But despite the dumpster fire that is the San Francisco 49ers, the Jets, at times, made them look way too competent. Especially Carlos Hyde, who played the role of Roger Craig or Ricky Watters or Delvin WIlliams. Hyde gutted the Jets for 193 yards on just 17 carries, and San Francisco gained 248 total yards on the ground. No matter how you felt the Jets would finish the season, we all agreed that their defensive line was special. Yeah. The Jets needed every second of regulation just to tie the game, with a Nick Folk's 51-yard field goal wobbling through the uprights with 38 seconds left.

Then, as with all awful teams, the 49ers failed to advance on fourth down, needing just two yards, and the Jets took it from there.

If there's a silver lining to this game for Gang Green, it's that Powell keeps running like a starter, if not a star. The Jets are so busy trying to find an all-world running back, they may not realize they already have one on the roster.
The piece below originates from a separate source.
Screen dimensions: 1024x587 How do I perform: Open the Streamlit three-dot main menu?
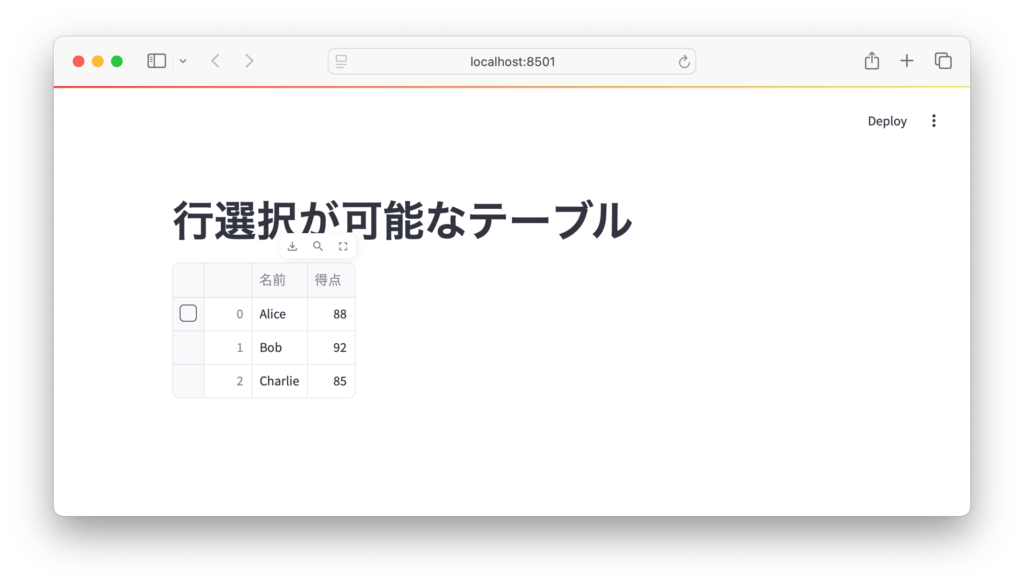(x=934, y=121)
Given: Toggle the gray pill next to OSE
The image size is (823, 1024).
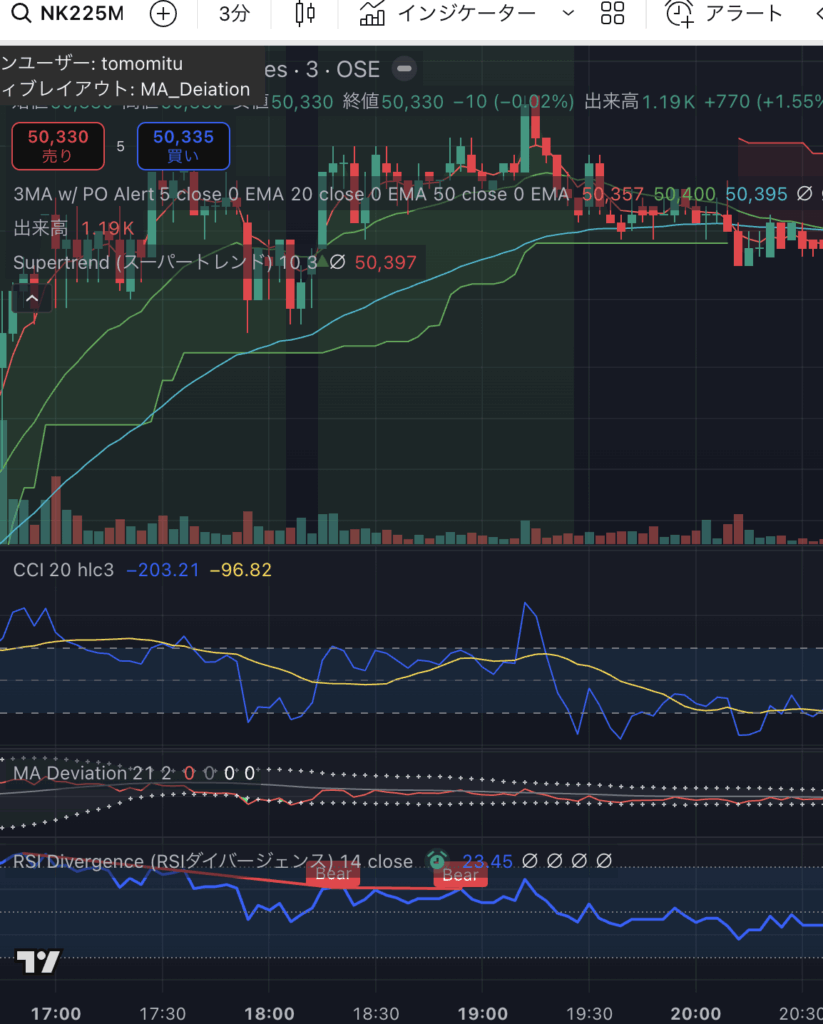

But if you come back to New York/New Jersey with any sense of evolution or revolution, you are woefully misguided. The Jets are 4-9 for a reason. When you consider how much better the Jets were last year, and how humiliated they were last week, you expected more than a nail-biter against a now-1-12 football team.

Nothing substantial happened between 2015 and 2016 that would explain this galling mutation from contender to pretender to bartender -- a vocation many current Jets may apply for in the offseason.